Written request 1>
Please present the entries from the line with "Select the Hand" to the line with "click(256, 65)" as a Markdown table with the columns Row and Entry line, numbering each row and skipping blank lines.

Page extract>
- - - - -

JP issued inappropriate criminal summons (they were civil cases), failed to reduce her decisions to

written judgments, did not maintain complete and/or accurate records, and conducted informal private

mediations of disputes without proper notice to parties. In a vehicle sale case, JP ordered a car to be

returned to the plaintiff, and later ordered defendant to make monthly payments to plaintiff, neither of

which were memorialized with a written judgment. JP also threatened defendant with criminal action,

and later issued a criminal summons without any criminal proceeding pending against the defendant. JP

told the Commission that all of defendant’s court appearances were informal.

In a separate complaint, JP was accused of improperly intervening in a divorce case that was filed in

a district court. Testimony in front of the Commission indicated that the mother of the petitioner in the

divorce case was in a special relationship with the JP and had threatened respondent that she would

have the JP intervene in the dispute over couple’s Jeep Wrangler. JP issued a criminal summons that

was served on Respondent by police officers, and Respondent appeared in JP’s court the following day.

- - - - -

Data to process>

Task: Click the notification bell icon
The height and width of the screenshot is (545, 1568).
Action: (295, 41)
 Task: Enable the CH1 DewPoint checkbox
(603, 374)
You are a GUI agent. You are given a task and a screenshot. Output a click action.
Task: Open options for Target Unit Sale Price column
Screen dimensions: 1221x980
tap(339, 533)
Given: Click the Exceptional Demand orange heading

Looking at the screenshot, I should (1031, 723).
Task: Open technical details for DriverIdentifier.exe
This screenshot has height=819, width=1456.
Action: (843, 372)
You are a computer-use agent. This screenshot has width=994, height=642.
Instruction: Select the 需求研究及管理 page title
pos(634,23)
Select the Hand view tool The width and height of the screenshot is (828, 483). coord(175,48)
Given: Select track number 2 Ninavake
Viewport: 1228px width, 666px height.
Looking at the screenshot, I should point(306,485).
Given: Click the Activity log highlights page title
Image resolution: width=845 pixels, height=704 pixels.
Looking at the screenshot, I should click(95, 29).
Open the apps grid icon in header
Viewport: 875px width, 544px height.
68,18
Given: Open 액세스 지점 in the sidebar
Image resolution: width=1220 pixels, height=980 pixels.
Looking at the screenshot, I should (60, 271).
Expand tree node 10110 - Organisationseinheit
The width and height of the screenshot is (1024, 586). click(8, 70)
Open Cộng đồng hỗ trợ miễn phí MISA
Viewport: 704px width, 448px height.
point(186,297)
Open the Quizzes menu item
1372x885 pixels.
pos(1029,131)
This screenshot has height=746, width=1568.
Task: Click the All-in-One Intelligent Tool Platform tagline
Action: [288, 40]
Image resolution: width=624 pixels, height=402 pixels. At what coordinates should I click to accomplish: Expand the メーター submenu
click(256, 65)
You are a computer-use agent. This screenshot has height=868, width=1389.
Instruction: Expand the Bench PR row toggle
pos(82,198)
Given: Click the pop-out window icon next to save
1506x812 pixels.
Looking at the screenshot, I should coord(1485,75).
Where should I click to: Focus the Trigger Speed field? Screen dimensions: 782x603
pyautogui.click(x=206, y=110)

- - - - -

Written request 2>
Quote the misconduct summary from "returned to the" to "appearances were informal." word for word.

Task output 1>
| Row | Entry line |
|---|---|
| 1 | Select the Hand view tool The width and height of the screenshot is (828, 483). coord(175,48) |
| 2 | Given: Select track number 2 Ninavake |
| 3 | Viewport: 1228px width, 666px height. |
| 4 | Looking at the screenshot, I should point(306,485). |
| 5 | Given: Click the Activity log highlights page title |
| 6 | Image resolution: width=845 pixels, height=704 pixels. |
| 7 | Looking at the screenshot, I should click(95, 29). |
| 8 | Open the apps grid icon in header |
| 9 | Viewport: 875px width, 544px height. |
| 10 | 68,18 |
| 11 | Given: Open 액세스 지점 in the sidebar |
| 12 | Image resolution: width=1220 pixels, height=980 pixels. |
| 13 | Looking at the screenshot, I should (60, 271). |
| 14 | Expand tree node 10110 - Organisationseinheit |
| 15 | The width and height of the screenshot is (1024, 586). click(8, 70) |
| 16 | Open Cộng đồng hỗ trợ miễn phí MISA |
| 17 | Viewport: 704px width, 448px height. |
| 18 | point(186,297) |
| 19 | Open the Quizzes menu item |
| 20 | 1372x885 pixels. |
| 21 | pos(1029,131) |
| 22 | This screenshot has height=746, width=1568. |
| 23 | Task: Click the All-in-One Intelligent Tool Platform tagline |
| 24 | Action: [288, 40] |
| 25 | Image resolution: width=624 pixels, height=402 pixels. At what coordinates should I click to accomplish: Expand the メーター submenu |
| 26 | click(256, 65) |

Task output 2>
returned to the plaintiff, and later ordered defendant to make monthly payments to plaintiff, neither of

which were memorialized with a written judgment. JP also threatened defendant with criminal action,

and later issued a criminal summons without any criminal proceeding pending against the defendant. JP

told the Commission that all of defendant’s court appearances were informal.